> **What you will do**
Copy out the entries word for word, from the line with "The width and height of the screenshot is (1920, 1008)." to the line with "Home (all boards) is", including both of those lines.

Source records
· · · ·
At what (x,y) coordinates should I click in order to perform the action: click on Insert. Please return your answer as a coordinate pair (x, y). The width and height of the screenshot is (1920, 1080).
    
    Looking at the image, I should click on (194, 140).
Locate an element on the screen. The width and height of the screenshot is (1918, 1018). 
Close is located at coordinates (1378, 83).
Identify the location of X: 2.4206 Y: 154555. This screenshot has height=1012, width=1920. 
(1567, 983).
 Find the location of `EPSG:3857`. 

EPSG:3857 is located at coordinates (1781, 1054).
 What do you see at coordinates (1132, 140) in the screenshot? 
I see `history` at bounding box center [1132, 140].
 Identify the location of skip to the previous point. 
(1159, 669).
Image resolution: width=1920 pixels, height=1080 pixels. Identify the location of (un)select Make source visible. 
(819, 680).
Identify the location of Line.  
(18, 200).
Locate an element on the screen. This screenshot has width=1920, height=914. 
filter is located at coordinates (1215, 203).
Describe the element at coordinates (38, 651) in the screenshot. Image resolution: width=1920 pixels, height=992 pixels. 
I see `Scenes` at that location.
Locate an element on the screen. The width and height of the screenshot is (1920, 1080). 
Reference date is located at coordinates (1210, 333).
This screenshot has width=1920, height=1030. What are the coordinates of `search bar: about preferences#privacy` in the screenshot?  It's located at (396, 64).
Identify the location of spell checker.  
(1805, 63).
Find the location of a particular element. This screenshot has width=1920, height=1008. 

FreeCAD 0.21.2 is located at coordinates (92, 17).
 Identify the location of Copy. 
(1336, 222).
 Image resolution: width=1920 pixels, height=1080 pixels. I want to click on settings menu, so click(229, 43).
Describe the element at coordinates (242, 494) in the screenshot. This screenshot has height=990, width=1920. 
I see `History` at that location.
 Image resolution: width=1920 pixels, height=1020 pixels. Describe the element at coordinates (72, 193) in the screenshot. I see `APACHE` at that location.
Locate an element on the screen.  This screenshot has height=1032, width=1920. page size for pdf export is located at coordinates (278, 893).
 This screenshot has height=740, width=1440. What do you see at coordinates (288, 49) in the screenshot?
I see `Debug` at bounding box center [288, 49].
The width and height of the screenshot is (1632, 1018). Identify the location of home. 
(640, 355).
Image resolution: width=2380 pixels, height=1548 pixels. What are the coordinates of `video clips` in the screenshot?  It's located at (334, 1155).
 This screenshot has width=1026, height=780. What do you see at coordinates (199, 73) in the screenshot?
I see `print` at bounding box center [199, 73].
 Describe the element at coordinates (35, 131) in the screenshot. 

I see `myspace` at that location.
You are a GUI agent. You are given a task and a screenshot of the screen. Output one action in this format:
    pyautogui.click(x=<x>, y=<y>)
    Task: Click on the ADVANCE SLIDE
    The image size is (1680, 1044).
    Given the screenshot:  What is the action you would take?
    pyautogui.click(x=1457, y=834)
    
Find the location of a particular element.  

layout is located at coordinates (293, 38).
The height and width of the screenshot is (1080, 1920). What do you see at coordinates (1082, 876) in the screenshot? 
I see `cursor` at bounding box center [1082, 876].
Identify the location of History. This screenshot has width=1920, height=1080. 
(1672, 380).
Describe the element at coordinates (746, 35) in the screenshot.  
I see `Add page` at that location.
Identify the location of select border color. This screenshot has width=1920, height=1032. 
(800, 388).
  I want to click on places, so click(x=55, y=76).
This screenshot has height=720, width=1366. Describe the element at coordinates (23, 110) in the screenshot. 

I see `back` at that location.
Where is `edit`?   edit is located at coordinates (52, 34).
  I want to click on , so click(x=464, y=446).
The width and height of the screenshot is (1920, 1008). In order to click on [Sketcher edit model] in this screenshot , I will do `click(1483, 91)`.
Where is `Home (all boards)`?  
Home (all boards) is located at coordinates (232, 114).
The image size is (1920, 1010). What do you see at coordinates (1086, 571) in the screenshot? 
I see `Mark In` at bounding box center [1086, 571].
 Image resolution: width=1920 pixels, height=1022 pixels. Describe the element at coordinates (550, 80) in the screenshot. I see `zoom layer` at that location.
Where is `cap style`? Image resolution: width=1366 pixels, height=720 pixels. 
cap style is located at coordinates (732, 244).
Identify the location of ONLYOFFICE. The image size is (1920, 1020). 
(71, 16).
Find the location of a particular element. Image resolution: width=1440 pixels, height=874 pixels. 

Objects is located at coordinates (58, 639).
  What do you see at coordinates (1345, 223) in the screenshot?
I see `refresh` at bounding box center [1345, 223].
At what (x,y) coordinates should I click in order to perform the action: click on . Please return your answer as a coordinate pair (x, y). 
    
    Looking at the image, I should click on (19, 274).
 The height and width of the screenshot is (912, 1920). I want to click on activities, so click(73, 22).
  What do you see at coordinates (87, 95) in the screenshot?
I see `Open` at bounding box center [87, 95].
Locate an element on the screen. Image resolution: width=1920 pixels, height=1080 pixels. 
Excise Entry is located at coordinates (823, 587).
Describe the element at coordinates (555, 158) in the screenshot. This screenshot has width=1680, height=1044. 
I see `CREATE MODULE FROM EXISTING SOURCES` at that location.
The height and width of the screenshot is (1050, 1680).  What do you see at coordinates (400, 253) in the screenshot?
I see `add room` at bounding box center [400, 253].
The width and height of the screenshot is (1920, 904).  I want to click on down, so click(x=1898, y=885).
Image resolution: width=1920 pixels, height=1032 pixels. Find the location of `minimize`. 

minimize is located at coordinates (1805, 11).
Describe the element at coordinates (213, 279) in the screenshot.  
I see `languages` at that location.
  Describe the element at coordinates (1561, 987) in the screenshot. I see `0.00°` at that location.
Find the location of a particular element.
· · · ·
> **Result below**
The width and height of the screenshot is (1920, 1008). In order to click on [Sketcher edit model] in this screenshot , I will do `click(1483, 91)`.
Where is `Home (all boards)`?  
Home (all boards) is located at coordinates (232, 114).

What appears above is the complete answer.